Avec son comparse de toujours le contrebassiste Benjamin Duboc, d'abord, avec qui il enregistra un magnifique Pourtant les cimes de Arbres et avec qui il anime le groupe SNUS. Ce jour là, au concert, avec une batterie réduite à son plus simple appareil, il inventait sans cesse de nouvel sonorités, tout en tension et en attention.
Le lendemain, on retrouvait Didier seul avec ce même kit de batterie émacié offrir un solo dans des conditions difficiles (rue passante, présence d'enfant, etc.) en jouant de ces incidents.
Quand il joue, il nous semble que tous les sons alentours sont happés par ses percussions. Même le silence est un résonnement, un prolongement du fracas. Le solo de batterie est un exercice difficile, qui peut tourner à la démonstration faussement virtuose. Il y a peu de musiciens qui s'y lance avec succès, à l'instar de Gunter "Baby" Sommer. Lasserre est un architecte du solo qu'il bâtit sur le sable de la pulsation.

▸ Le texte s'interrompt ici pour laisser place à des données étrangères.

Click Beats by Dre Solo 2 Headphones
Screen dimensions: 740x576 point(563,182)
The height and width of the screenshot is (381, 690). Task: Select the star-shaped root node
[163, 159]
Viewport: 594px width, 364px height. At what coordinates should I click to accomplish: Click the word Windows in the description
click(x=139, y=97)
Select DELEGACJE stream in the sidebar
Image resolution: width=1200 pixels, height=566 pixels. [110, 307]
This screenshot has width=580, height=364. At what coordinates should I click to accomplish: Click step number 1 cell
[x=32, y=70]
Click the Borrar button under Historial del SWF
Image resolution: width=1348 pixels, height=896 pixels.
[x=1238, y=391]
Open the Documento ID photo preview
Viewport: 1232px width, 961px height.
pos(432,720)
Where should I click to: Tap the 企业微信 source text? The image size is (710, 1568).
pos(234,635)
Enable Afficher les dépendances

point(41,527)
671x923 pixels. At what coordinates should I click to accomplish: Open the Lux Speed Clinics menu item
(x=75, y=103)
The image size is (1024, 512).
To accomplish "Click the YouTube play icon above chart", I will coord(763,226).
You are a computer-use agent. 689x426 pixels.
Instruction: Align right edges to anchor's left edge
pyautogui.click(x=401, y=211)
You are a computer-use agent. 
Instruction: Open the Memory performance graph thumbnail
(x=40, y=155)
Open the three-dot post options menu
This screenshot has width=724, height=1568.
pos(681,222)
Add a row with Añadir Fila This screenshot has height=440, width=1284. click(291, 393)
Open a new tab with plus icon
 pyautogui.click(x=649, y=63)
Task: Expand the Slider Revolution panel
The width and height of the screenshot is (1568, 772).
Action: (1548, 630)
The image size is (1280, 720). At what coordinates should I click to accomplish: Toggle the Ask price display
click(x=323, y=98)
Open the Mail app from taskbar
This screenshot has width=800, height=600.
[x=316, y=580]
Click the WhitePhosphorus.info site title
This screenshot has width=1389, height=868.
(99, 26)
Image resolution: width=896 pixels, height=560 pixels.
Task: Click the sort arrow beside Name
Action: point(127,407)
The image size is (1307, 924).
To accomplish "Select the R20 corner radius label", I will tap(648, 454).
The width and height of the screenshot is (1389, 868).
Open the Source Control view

Didier Lasserre est l'un de ces improvisateurs aussi graphiste que musicien. Photographe peut-être, qui capte l'atmosphère dans un rythme. La lumière devient un heurt, et l'écriture est son écho. C'est ce qui en fait un musicien fascinant.
C'est tout le propos de La Mémoire, un album en forme de faire-part dédié à sa soeur et qui sonde les souvenirs. Faire s'exprimer une batterie, donner du corps au rythme peut sembler une gageure. Ce serait oublier que sans palpitation, il n'y a pas d'âme. C'est celle-ci que va chercher Lasserre, et on l'accompagne avec énormément d'émotion...
Dans un premier morceau long d'une vingtaine de minutes, Ce sont plusieurs sentiment qui traverse l'auditeur, auquel on doit conseiller d'écouter ce disque à plein volume. Dans les inflexions de la batterie, dans le souffle des cymbales et les oscillations de la caisse claire, il y a l'accord et le tumulte, l'attente et l'effusion, et parfois même un silence pesant où l'on attend le roulement à venir. L'expérience est un très beau chamboulement.